Text extract:
▬▬▬▬▬▬▬▬▬▬

When I got him he didn't get along with one of my clowns, I think the clown was the aggressor though, they were literally going to kill each other. One morning I found the Hawk had the clown pinned to the sandbed with her entire fin in his mouth holding her against the ground. I blasted them with a turkey baster to break it up. I had to move the clown out because I like the Hawk more.


----------



## fury165 (Aug 21, 2010)

Flexin..check out these Anthias on sale  http://www.liveaquaria.com/diversden/ItemDisplay.cfm?c=2733+3&ddid=225888


----------



## 12273 (Nov 3, 2012)

2 or 3 helrichi fire fish . I love em . But a little pricey 


Sent from my iPhone using Tapatalk


----------



## Flexin5 (Nov 12, 2011)

fury165 said:


> Flexin..check out these Anthias on sale  http://www.liveaquaria.com/diversden/ItemDisplay.cfm?c=2733+3&ddid=225888


If they are on sale I better get two pairs! Lol!

Spun by a reef boutique, picked up a large copperband, Red Sea salifin tang ( that the powder blue is picking on a bit) and a 6 line wrassie


----------



## Bullet (Apr 19, 2014)

Congrats on your purchase !

▬▬▬▬▬▬▬▬▬▬

The problem:
Set down the passage of the aquarium forum thread word for word, starting with "When I got him" and going on through "(Aug 21, 2010)". Rely on the aquarium forum thread alone.

Material provided:
▬▬▬▬▬▬▬▬▬▬

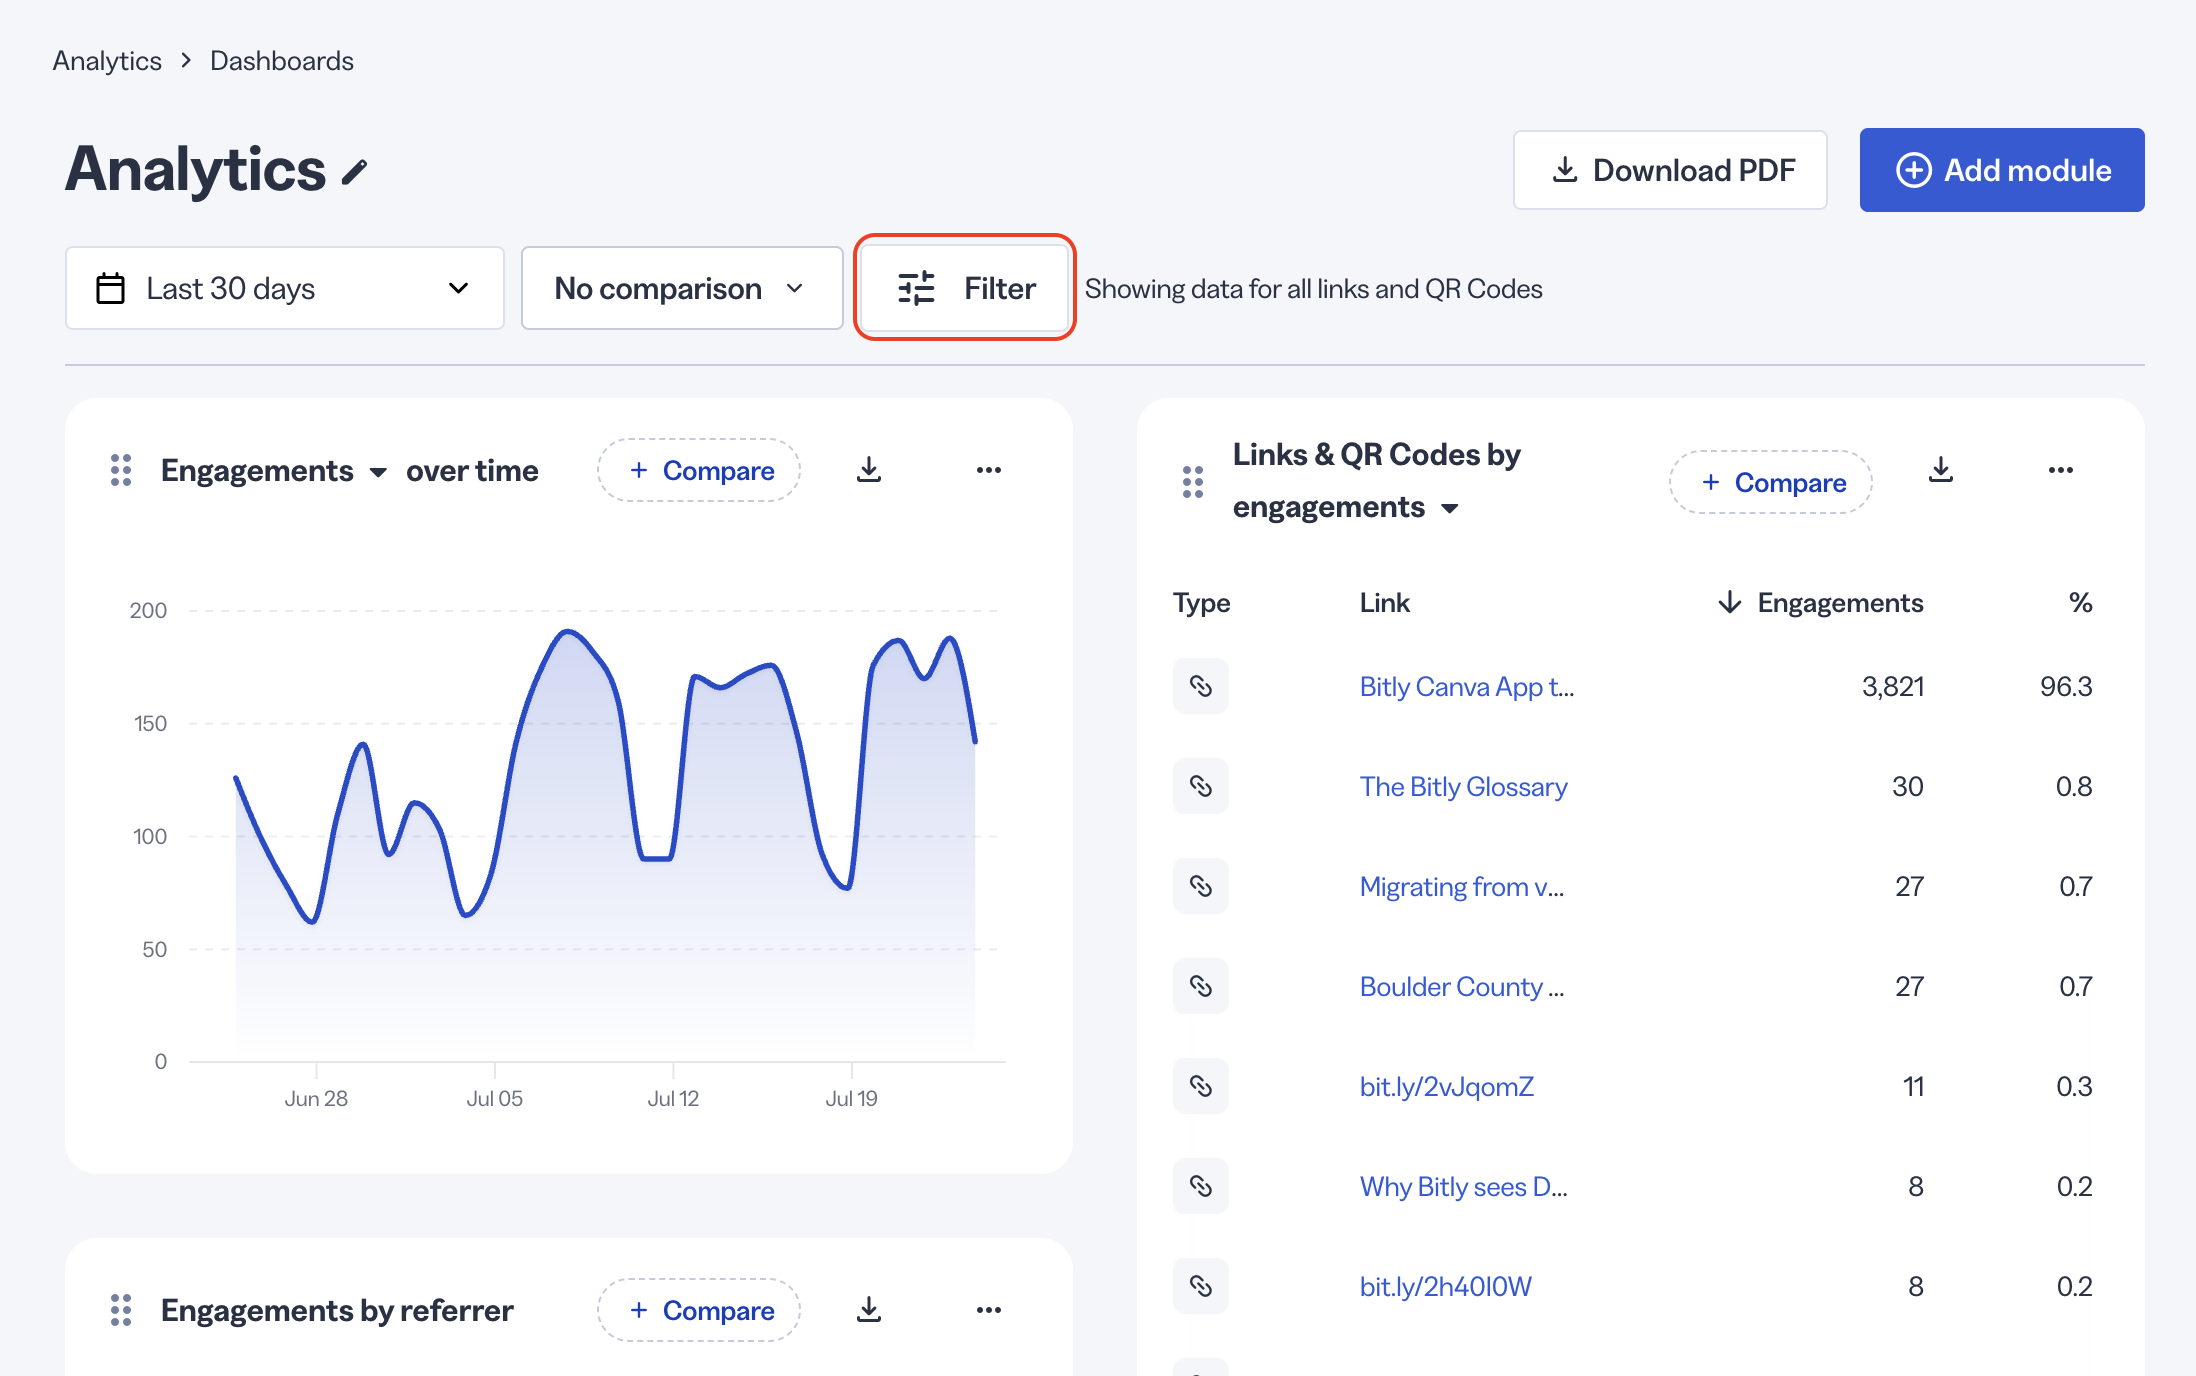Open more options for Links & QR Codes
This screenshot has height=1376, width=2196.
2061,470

▬▬▬▬▬▬▬▬▬▬

Answer to this problem:
When I got him he didn't get along with one of my clowns, I think the clown was the aggressor though, they were literally going to kill each other. One morning I found the Hawk had the clown pinned to the sandbed with her entire fin in his mouth holding her against the ground. I blasted them with a turkey baster to break it up. I had to move the clown out because I like the Hawk more.


----------



## fury165 (Aug 21, 2010)